▶ **Brano proposto**:
-*-

Ogni forma di cultura viene arricchita dalle differenze, attraverso il tempo, attraverso la storia che si racconta

Gli Stati Generali

Le affinità tra De Sanctis e Carducci per la rinascita morale e civile dell’Italia

A fronte della crisi valoriale che da troppo tempo sembra aver incancrenito la vita politica nazionale, non bisogna lasciarsi travolgere dalla sterile inconcludenza di un rassegnato sconforto, ritenendo irreversibile ed inarrestabile il degrado morale e civile che ne deriva.
Ci soccorra, al contrario, il sempre attuale insegnamento del Croce circa l’interpretazione storica, giusta la quale va considerato che anche i periodi di decadenza sono da ritenersi momenti eterni del progresso dell’Umanità, che si svolge come una spirale che comprende salite e discese, e non come una retta che si eleva continuamente verso l’alto, secondo l’illusoria configurazione   ottocentesca. A tal riguardo, non appare superfluo ricordare che dopo la fase regressiva registrata nell’anno Mille, temuto come l’avvento della fine del mondo, era seguita quella prodigiosa ripresa che avrebbe avuto il suo approdo più significativo nella «Rinascenza» culturale europea del sec. XII, secondata dalla riscoperta dei Grandi del passato, come Cicerone, Platone, Aristotele , dai quali si attinse la luce che illuminò ovunque in Europa il rifiorire della cultura e della creatività in tutte le sue manifestazioni.
In merito a ciò, appare altresì particolarmente significativo il noto paragone realizzato da Giovanni da Salisbury (1120-1180) il quale nel suo Metologicon, paragonando gli antichi ai moderni, scrisse: «Noi siamo come nani seduti sulle spalle di giganti. Vediamo perciò più cose degli antichi e più lontane, non a cagione dell’acutezza della nostra vista o della nostra statura, ma perché siamo sollevati in alto e ci gioviamo della loro gigantesca grandezza» .
Nell’età contemporanea, il nostro indimenticato Maestro Giovanni Cassandro così osservava: «Sembra qui una legge costante della civiltà occidentale, che quante volte essa compia un balzo avanti, debba prima come ripiegarsi su se stessa, risalire alle origini, approfondire le basi sulle quali si eleva, fino a raggiungere le radici del proprio essere.”

-*-

▶ **Materiale di partenza**:
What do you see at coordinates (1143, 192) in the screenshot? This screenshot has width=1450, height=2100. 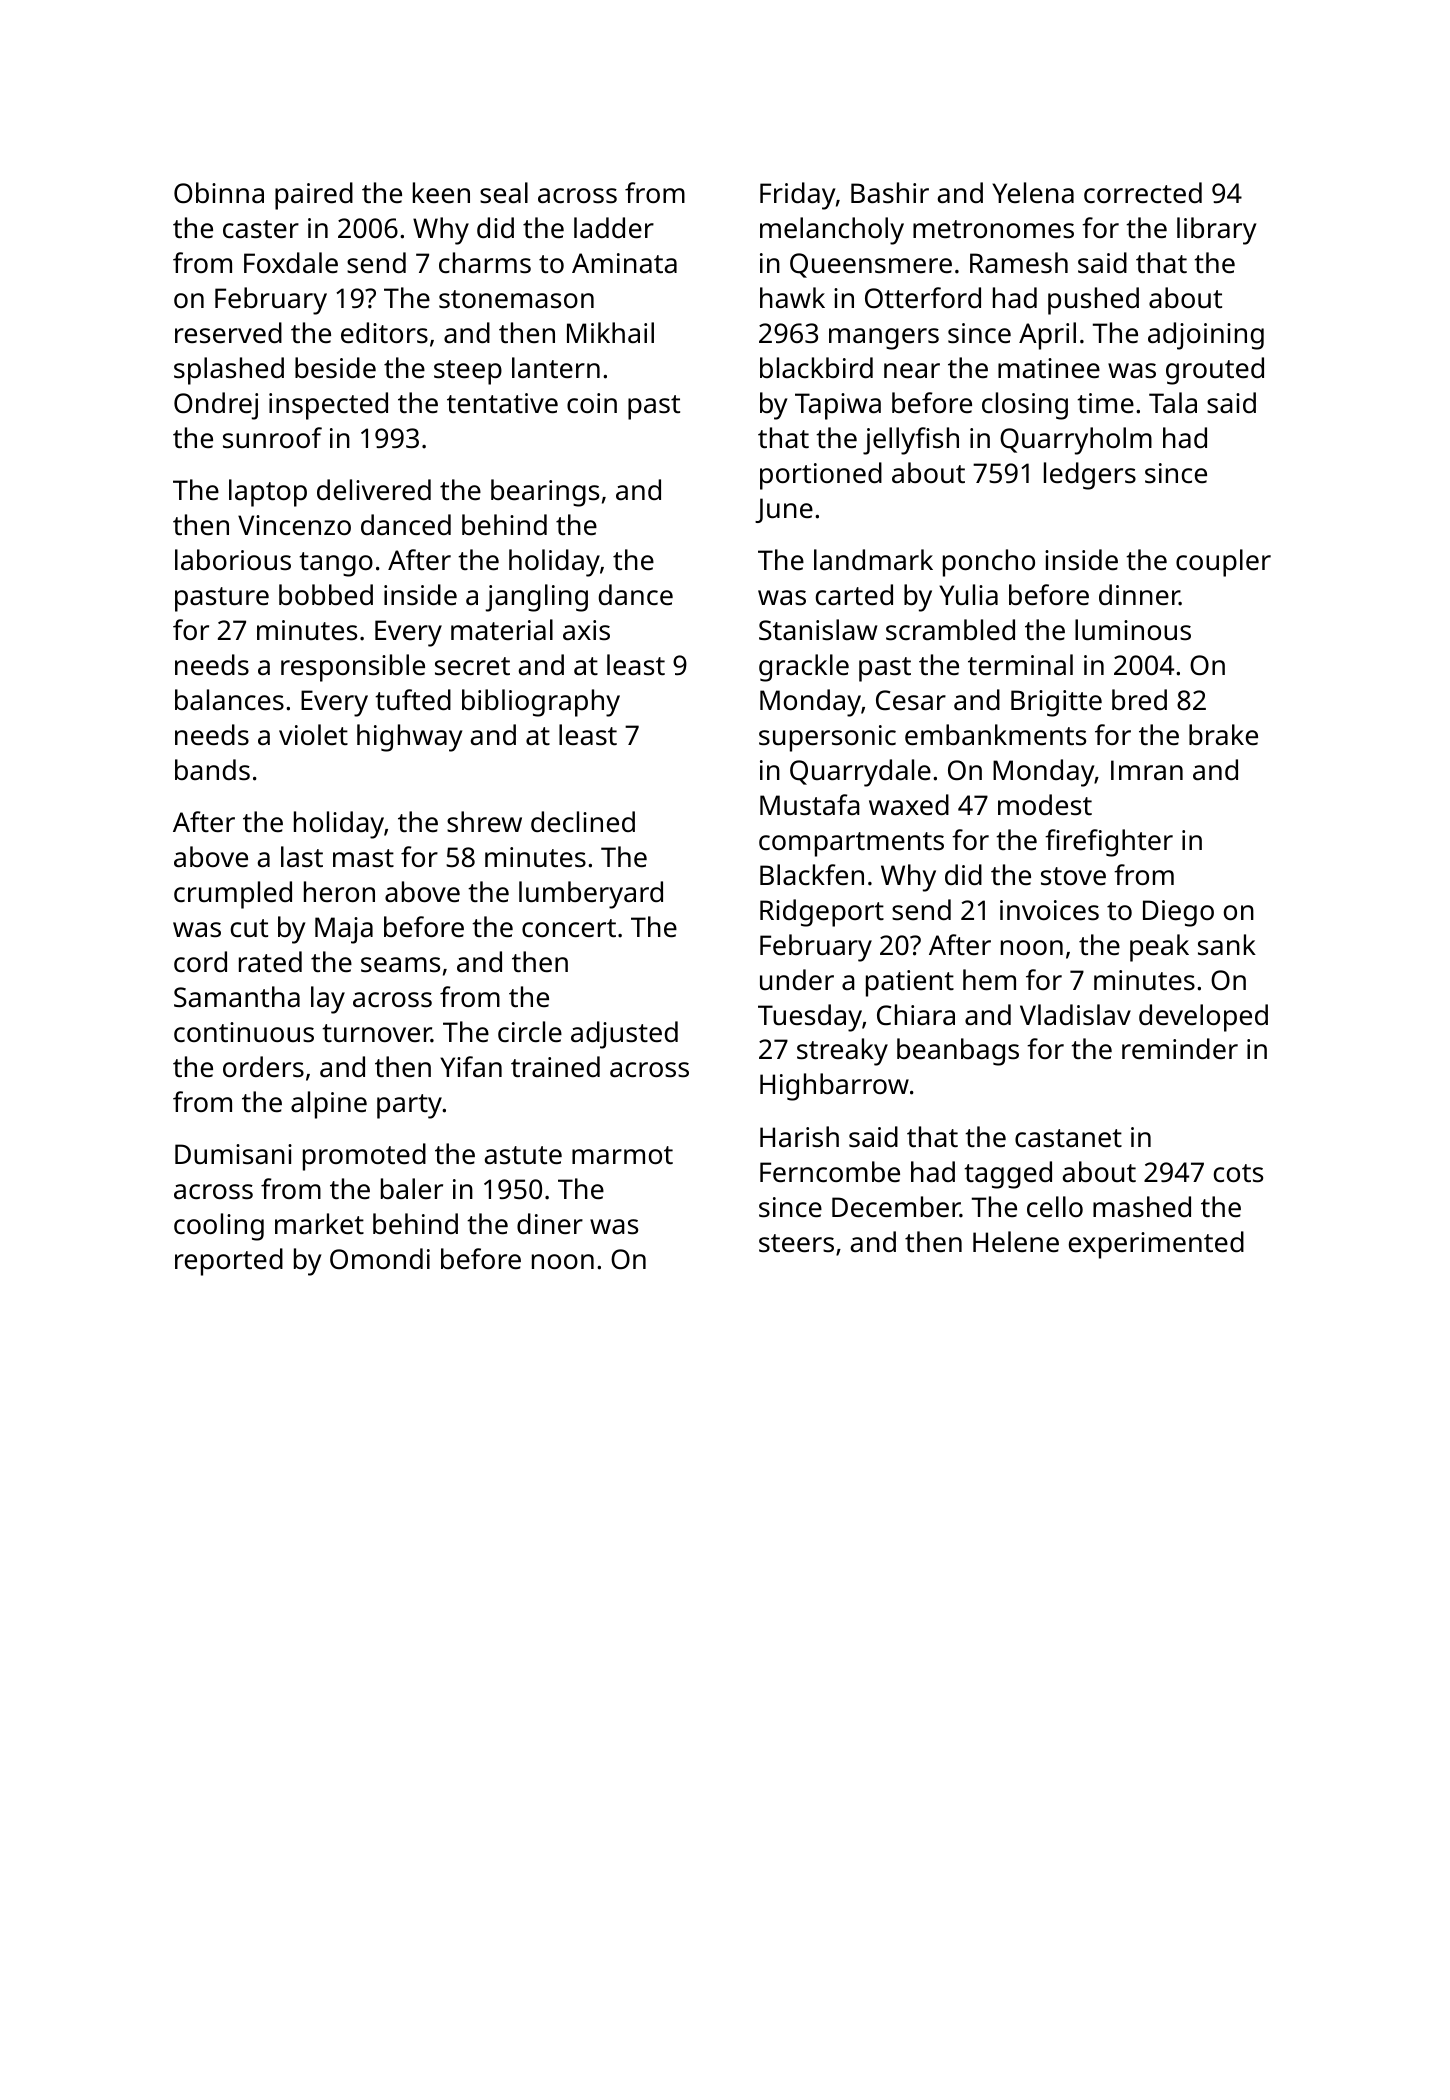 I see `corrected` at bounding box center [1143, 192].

-*-

▶ **Obiettivo A**:
Ripeti fedelmente il passo del brano che comincia con "A fronte della" e si chiude con "che ne deriva.".
▶ **Obiettivo B**:
Stabilisci se ciascuna affermazione concorda con il brano, rispondendo sì o no e citando alla lettera le parole decisive.
(i) Giovanni da Salisbury scrisse il suo paragone nel Metologicon.
(ii) Il progresso dell'Umanità si svolge come una retta che si eleva continuamente verso l'alto.
(iii) La «Rinascenza» culturale europea si colloca nel sec. XV.
Per rispondere, attieniti soltanto al brano e non al materiale.

▶ **Risposta finale A**:
A fronte della crisi valoriale che da troppo tempo sembra aver incancrenito la vita politica nazionale, non bisogna lasciarsi travolgere dalla sterile inconcludenza di un rassegnato sconforto, ritenendo irreversibile ed inarrestabile il degrado morale e civile che ne deriva.

▶ **Risposta finale B**:
(i) Sì: "il quale nel suo Metologicon, paragonando gli antichi ai moderni, scrisse"
(ii) No: "si svolge come una spirale che comprende salite e discese, e non come una retta che si eleva continuamente verso l’alto"
(iii) No: "nella «Rinascenza» culturale europea del sec. XII"